** Work order **
Write out the listing below without alteration, omitting its pictures.

** Records to use **
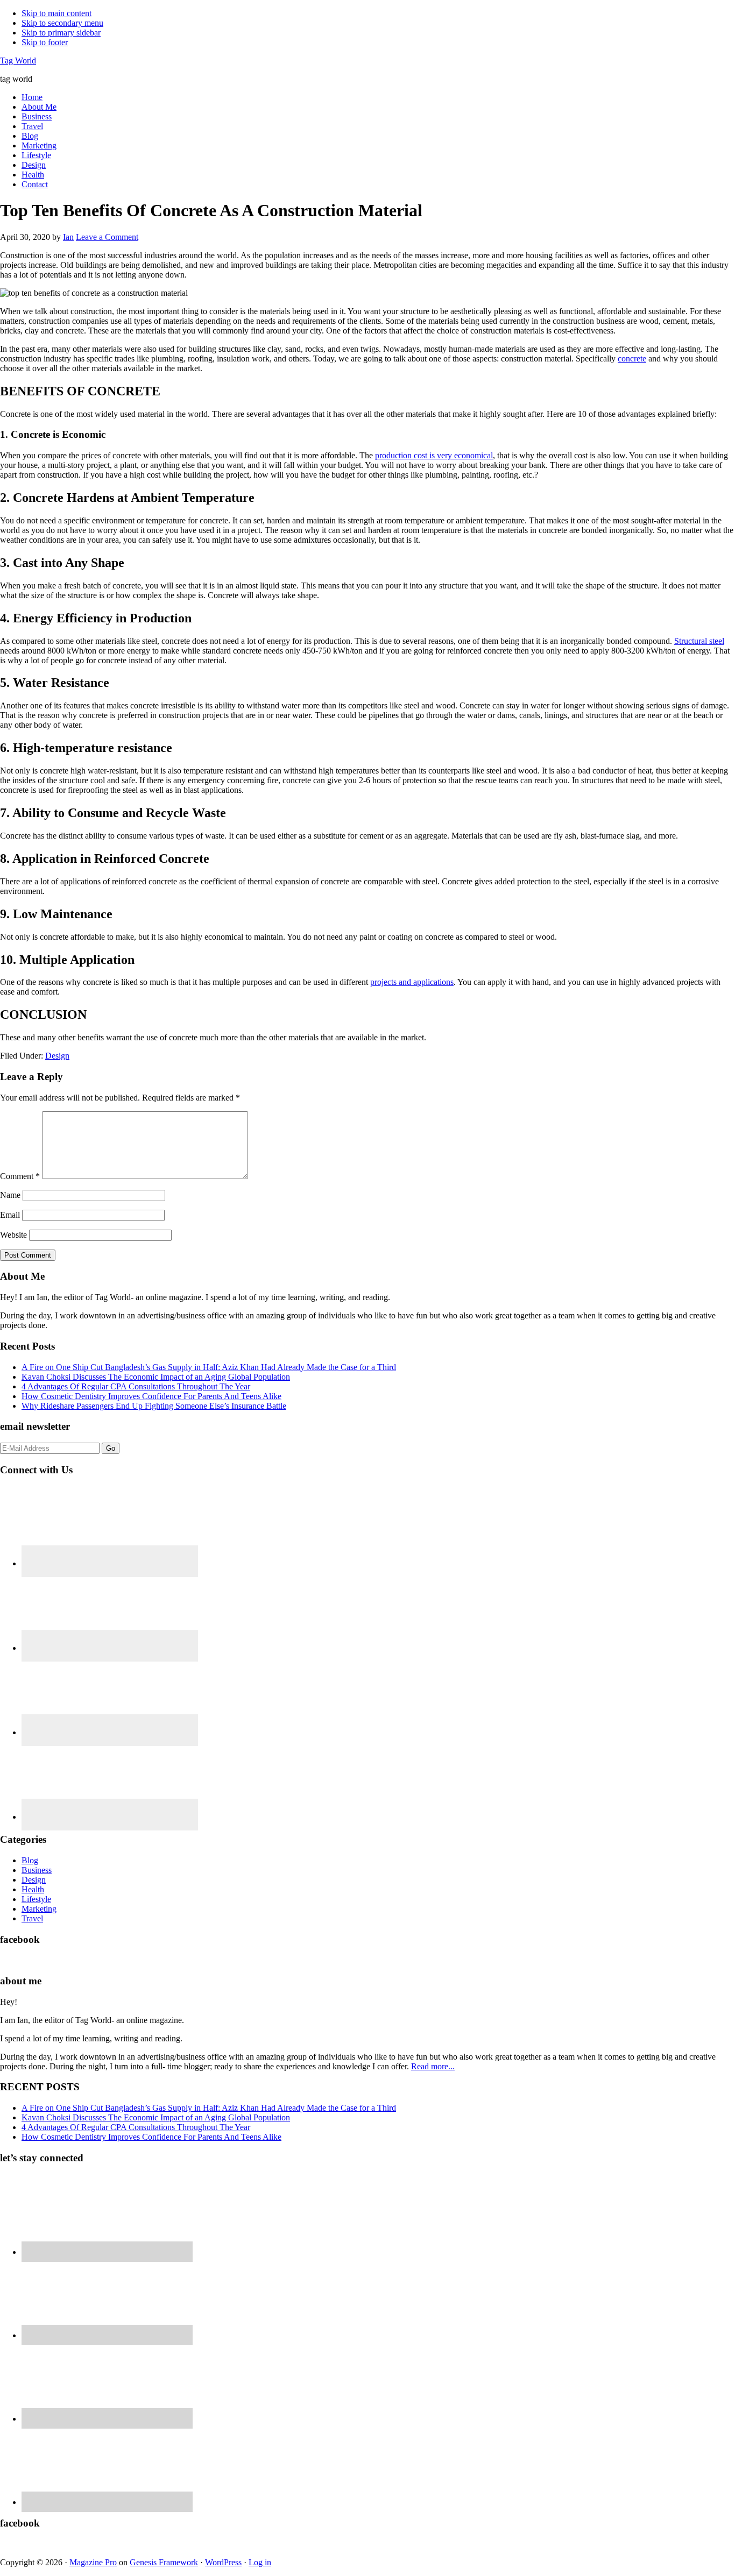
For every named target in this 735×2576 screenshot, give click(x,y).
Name (10, 1195)
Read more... (433, 2066)
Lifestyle (36, 1899)
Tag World (18, 60)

** Solution **
For every named target in this 735×2576 screenshot, give click(x,y).
Name (10, 1195)
Read more... (433, 2066)
Lifestyle (36, 1899)
Tag World (18, 60)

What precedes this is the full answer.